* GIVEN RECORDS:
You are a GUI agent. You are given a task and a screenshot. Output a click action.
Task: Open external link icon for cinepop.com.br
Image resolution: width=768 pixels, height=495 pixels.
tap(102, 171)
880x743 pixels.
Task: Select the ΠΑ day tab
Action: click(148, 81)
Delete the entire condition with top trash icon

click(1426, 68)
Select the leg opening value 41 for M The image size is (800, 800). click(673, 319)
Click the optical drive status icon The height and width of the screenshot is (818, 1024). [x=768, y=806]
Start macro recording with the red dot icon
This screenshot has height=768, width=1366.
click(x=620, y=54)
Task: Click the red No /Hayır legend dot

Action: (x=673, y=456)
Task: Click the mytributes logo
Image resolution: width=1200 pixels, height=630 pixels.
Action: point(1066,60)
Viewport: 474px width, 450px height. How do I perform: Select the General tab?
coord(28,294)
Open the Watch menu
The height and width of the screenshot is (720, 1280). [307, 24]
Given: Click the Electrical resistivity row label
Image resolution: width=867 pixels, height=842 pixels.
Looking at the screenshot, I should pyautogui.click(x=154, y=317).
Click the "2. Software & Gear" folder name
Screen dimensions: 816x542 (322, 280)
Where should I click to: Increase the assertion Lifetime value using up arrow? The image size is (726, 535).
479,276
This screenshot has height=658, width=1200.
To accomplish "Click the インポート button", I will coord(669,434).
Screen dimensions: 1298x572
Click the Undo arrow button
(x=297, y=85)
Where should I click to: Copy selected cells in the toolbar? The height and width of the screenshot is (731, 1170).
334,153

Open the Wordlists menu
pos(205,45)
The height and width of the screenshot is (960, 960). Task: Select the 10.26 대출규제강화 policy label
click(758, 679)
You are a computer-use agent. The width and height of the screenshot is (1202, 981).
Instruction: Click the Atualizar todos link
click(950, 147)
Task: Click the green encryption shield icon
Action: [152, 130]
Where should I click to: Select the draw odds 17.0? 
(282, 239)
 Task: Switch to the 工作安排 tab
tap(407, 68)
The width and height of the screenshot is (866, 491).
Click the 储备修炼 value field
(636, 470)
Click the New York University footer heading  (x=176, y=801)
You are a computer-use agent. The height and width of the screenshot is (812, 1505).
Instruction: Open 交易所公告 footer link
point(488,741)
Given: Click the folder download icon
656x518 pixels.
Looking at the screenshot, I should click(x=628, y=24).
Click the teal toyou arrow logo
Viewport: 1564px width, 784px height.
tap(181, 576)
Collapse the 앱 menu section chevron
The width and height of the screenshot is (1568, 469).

* WORK REQUEST: When a line in the listing above holds the word "agent", copy it.

* EXERCISE OUTPUT:
You are a GUI agent. You are given a task and a screenshot. Output a click action.
You are a computer-use agent. The width and height of the screenshot is (1202, 981).
You are a computer-use agent. The height and width of the screenshot is (812, 1505).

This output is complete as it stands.